Kelen Lloyd, who's 9 years old and a member of the BGCDOC, said that her favorite activity was yoga. Mone’t Peaks said that her favorite activity was a competition where they got to make picture tributes to Martin Luther King, Jr.
The breakfast was held at the Carolina Inn on Friday morning, and tickets were $60 per person. Guests were seated at round tables, where they could chat with kids from the BGCDOC. The Chapel Hill Police Department Chief Chris Blue and representatives from the offices of various local politicians attended.
CEO of the BGCDOC Jerome Levisy kicked off the breakfast with a review of the club, and what much of the money raised would go toward: a new facility.

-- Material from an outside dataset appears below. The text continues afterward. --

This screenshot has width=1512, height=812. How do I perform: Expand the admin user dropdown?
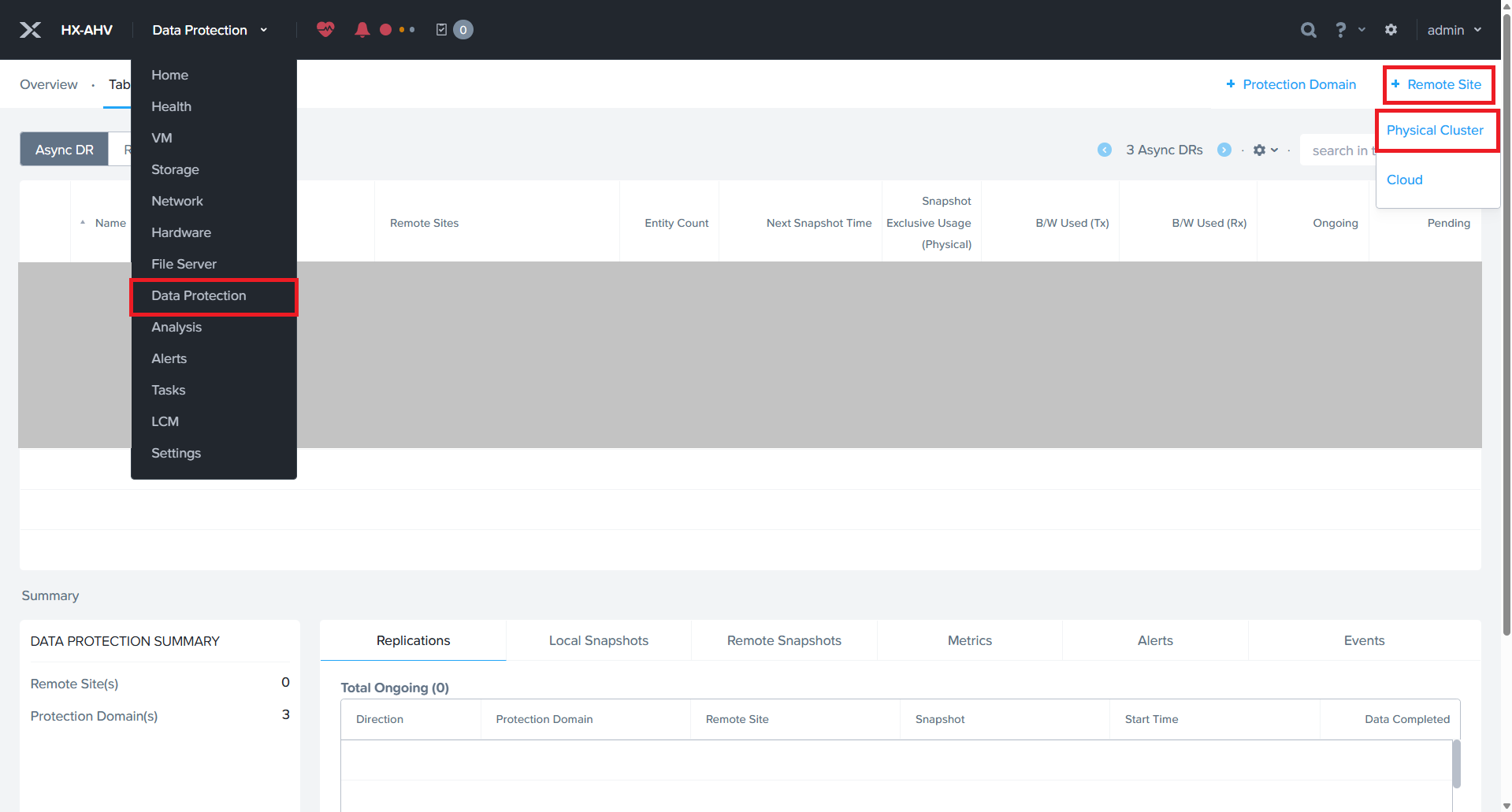[x=1454, y=30]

“The Corporate Board of Directors and staff have started a process to relocate the facility that is in Durham,” Levisy said. “We were engaged in conversation with GoTriangle over the light rail project, and as you can imagine, dealing with federal dollars, the project has run into its roadblocks. But it is full speed ahead, no pun intended. It is coming. The Monday after Thanksgiving, they will park some heavy duty equipment on our Boys and Girls Club, right on Pettigrew Street, because, no pun intended, you can’t stop a train.”
Levisy then introduced Cheryl Crisp-Parquet, director of community and diversity engagement at Blue Cross and Blue Shield of North Carolina, who presented the BGCDOC with a $500,000 check to applause and cheers — and, in Levisy’s case, tears.
Levisy took a few moments to compose himself, then returned to the podium and introduced keynote speaker Robbie Bach, former chief Xbox officer at Microsoft and current member of the BGC’s National Board of Governors.
Bach, a UNC graduate, talked about his involvement with the Boys and Girls Club, which started when his wife signed his son up for the Club’s basketball team. After he left Microsoft, Bach said he decided to move into what he dubbed civic engineering, helping to transform communities — a goal that includes working with the Boys and Girls Club.